The sun had just set over the horizon giving the neighborhood a silvery gray cast and the air felt clean and smelled of pine. Ola Mae kept four children and seven grandchildren secret. After she left her husband in Tennessee she started a new life as if her old life had never happened. Even on her death bed she had not told her youngest son about his half brothers and sisters. I couldn’t understand why and I cried in frustration, anger and disbelief.
The sky grew dark and the long country road in Enumclaw became lit by the occasional headlights of passing cars. The farmlands that were lush and green earlier in the day were now just black voids, sad and depressing in their emptiness. I was empty too, and tired. I had to refill myself with all the good things I’d come to know, to remember how I loved my husband, my children and our life together.
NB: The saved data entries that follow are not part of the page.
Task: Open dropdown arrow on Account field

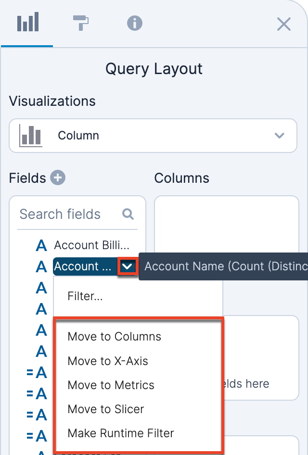Action: [128, 266]

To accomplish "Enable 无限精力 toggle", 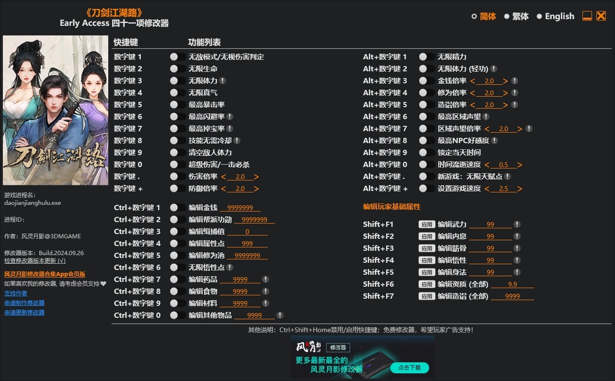I will [427, 57].
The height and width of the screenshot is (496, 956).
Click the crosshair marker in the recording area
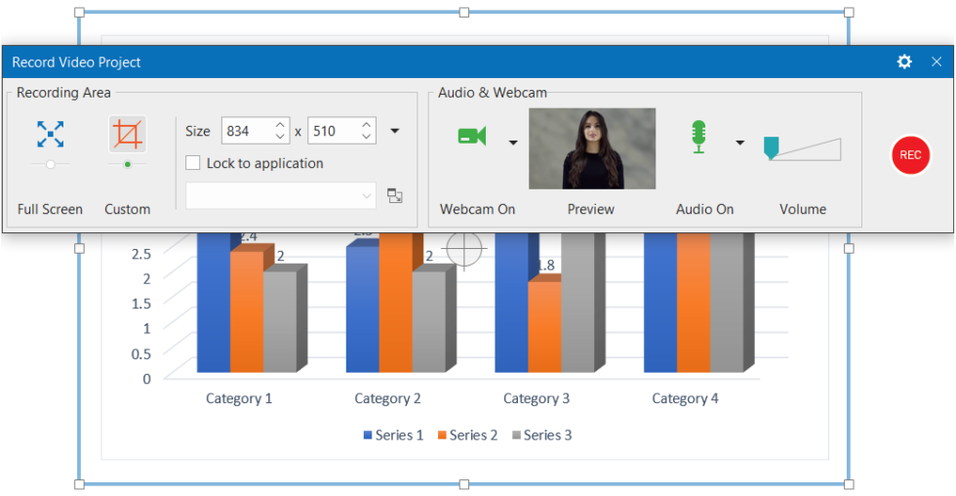(465, 250)
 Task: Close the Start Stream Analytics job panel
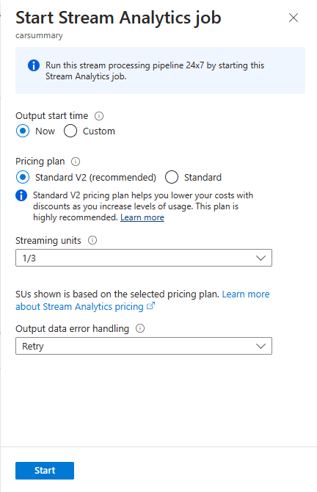coord(294,18)
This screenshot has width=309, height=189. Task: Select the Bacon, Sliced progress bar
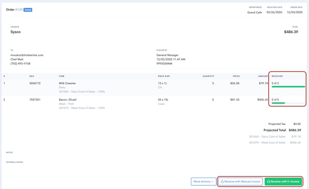tap(288, 103)
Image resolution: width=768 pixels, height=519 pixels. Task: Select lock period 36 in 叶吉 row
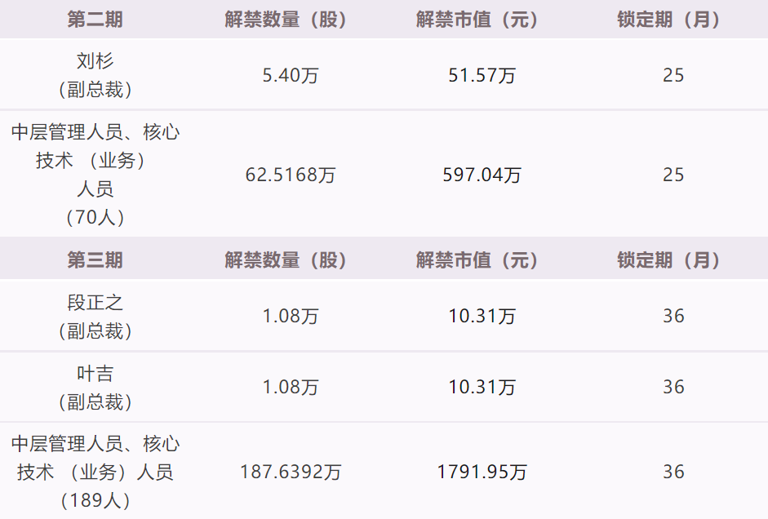(673, 387)
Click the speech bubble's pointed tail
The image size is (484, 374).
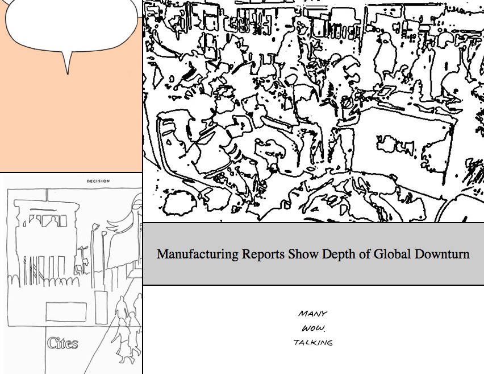[x=68, y=63]
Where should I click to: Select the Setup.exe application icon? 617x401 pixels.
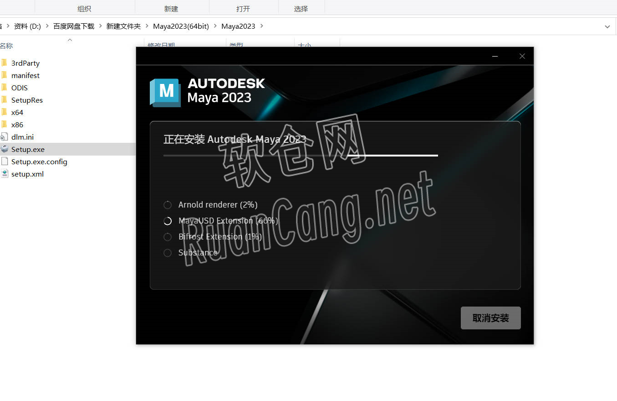pos(4,149)
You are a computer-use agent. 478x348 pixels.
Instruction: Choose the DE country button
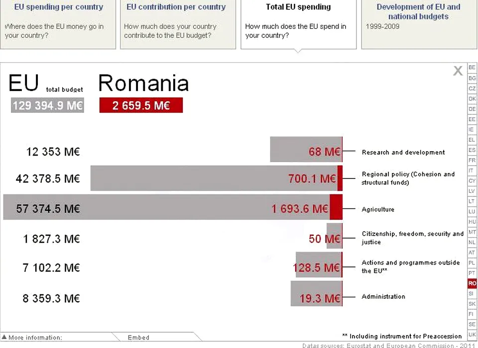[472, 109]

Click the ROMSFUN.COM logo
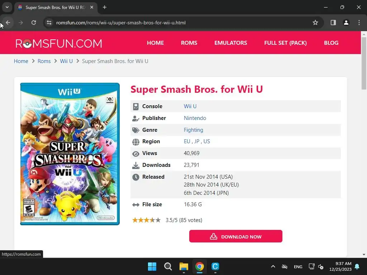[x=59, y=43]
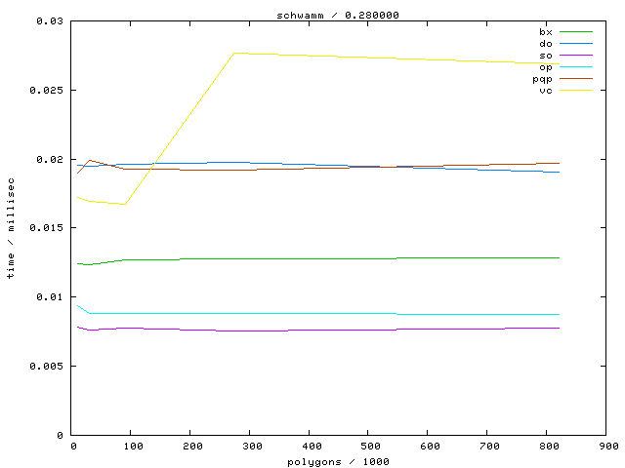
Task: Click the 0.005 y-axis tick label
Action: pyautogui.click(x=46, y=367)
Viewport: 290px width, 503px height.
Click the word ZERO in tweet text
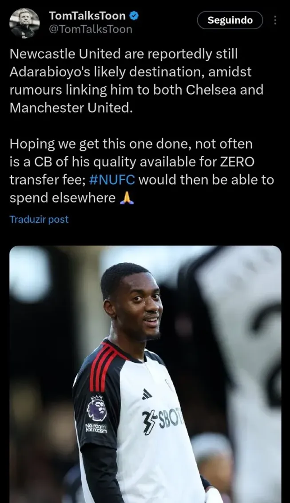pyautogui.click(x=237, y=162)
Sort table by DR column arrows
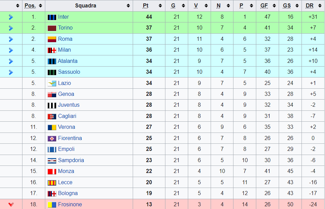This screenshot has width=325, height=209. coord(320,6)
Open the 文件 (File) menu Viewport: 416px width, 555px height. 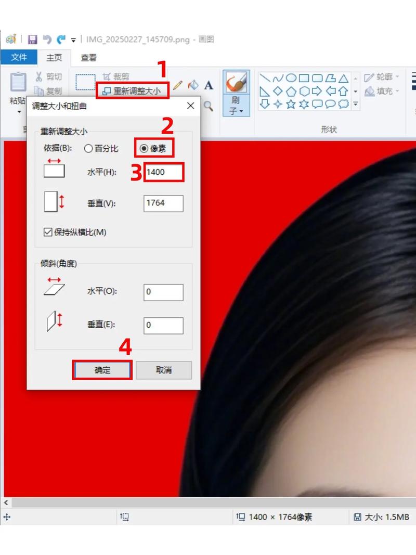pyautogui.click(x=19, y=58)
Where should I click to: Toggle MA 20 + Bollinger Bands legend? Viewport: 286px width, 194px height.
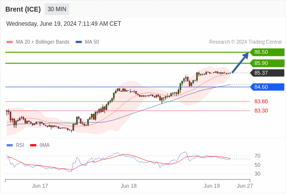(38, 42)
I let the days and months roll out from under me. I let my mind rest and put aside my hearts hunger for answers. Why some things happen and why people do what they do is God’s mystery. I know momma didn’t mean to hurt me. Maybe she was just trying to shake off the pain her own momma left, to give a bit of it to everyone who came her way, forcing it on others to ease her own burden of it.
It was just her way. That’s just how mamma was– loving everyone with the jagged edge of her heart.